The second common failure mode is a lockfile that does not reflect the Cargo.toml changes. Developers update Cargo.toml to specify openssl = "0.10.78" but do not run cargo update and do not commit the updated Cargo.lock. The CI pipeline builds from the existing Cargo.lock, which still pins the old version. The deployed binary contains openssl 0.10.77 despite the Cargo.toml change. Validate the deployed version by inspecting Cargo.lock directly and by checking the crate version embedded in the binary at runtime.

Using cargo audit --deny warnings in CI but not in the production build pipeline creates a gap. If cargo audit runs during pre-commit hooks or PR checks but not during the final production build, a lockfile that drifts between merge and deploy — or a build server with a stale advisory cache — can produce an unaudited binary. Run cargo audit as a gate in the final build job that produces the artifact deployed to production, not only in developer-facing checks.

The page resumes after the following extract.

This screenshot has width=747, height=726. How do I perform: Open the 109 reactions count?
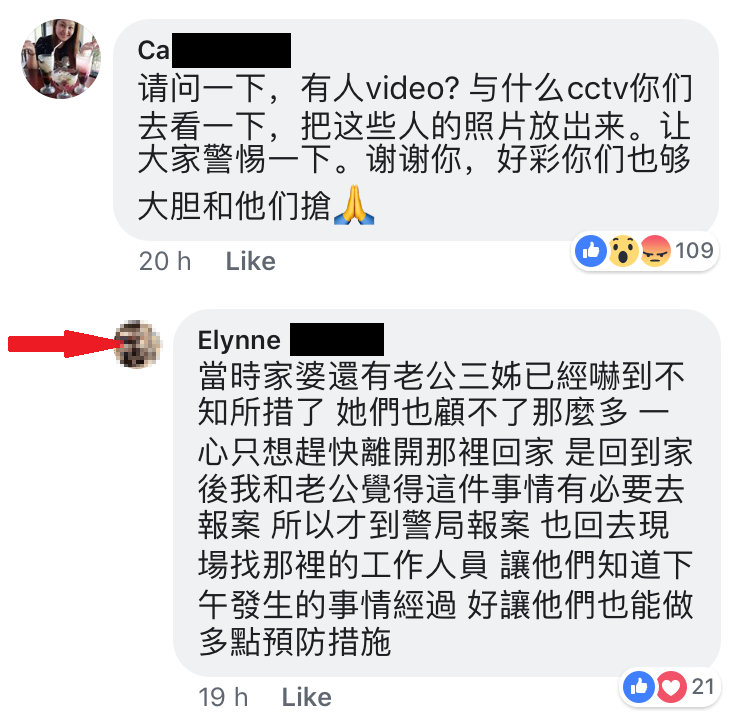[x=694, y=251]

Finally, crates that appear in the dependency tree through optional features may not be audited if those features are not enabled during cargo audit. If openssl is a conditional dependency behind a feature flag, and your cargo audit invocation does not enable that feature, the vulnerable crate will not appear in the audit results. Use cargo audit --features all-features or enumerate the specific features that are enabled in production builds.